If you grew up in the 80s or 90s, chances are you know the Scary Stories to Tell in the Dark books. Whether they were in your school library or just whispered about by your friends, the gory artwork created by Stephen Gammell and the bone-chilling stories collected and retold by Alvin Schwartz are likely imprinted into your childhood (and adult?) nightmares (or maybe that’s just us?). This Friday the 13th (muhahahaha) we here at Fiction Unbound wanted to mine our nightmares for your entertainment, so we’re discussing our favorite stories from the three volumes of Scary Stories to Tell in the Dark and how they messed with our heads (in the best way). Warning: Even if you’re a grown-up, these books should be read in daylight unless you’re ready to be disturbed by them all over again.
Amanda Baldeneaux:
For someone with an aversion to horror films in adulthood (my imagination gets REALLY good round about midnight), it surprises me how rabidly my childhood self devoured scary stories, folktales, and novels (Christopher Pike, anyone?).
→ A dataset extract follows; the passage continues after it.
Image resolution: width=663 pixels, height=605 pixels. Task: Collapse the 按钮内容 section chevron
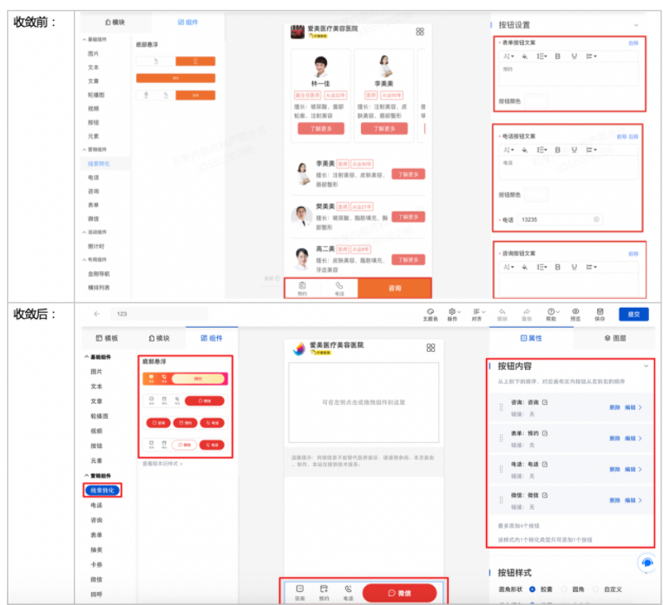[646, 367]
After reading the Short & Shivery collection’s "Tailypo," about a monster who comes to the foot of a bed looking for his hacked-off tail, I slept with my feet tucked up to my tummy all through first grade in fear the monster would wander into my room (in the Netherlands - because I was sure he could cross oceans or that the Dutch had their own tail-less beast) in search of its missing extremity. It strikes me as prescient, now, that even at that age I knew to be afraid of fanged figures looming over me in the dark. While the fangs may be allegorical, I credit inherited cultural memory (because yes, I believe in such things) from all the women before me for the inherent knowledge that both strangers and the dark can be menacing for a girl.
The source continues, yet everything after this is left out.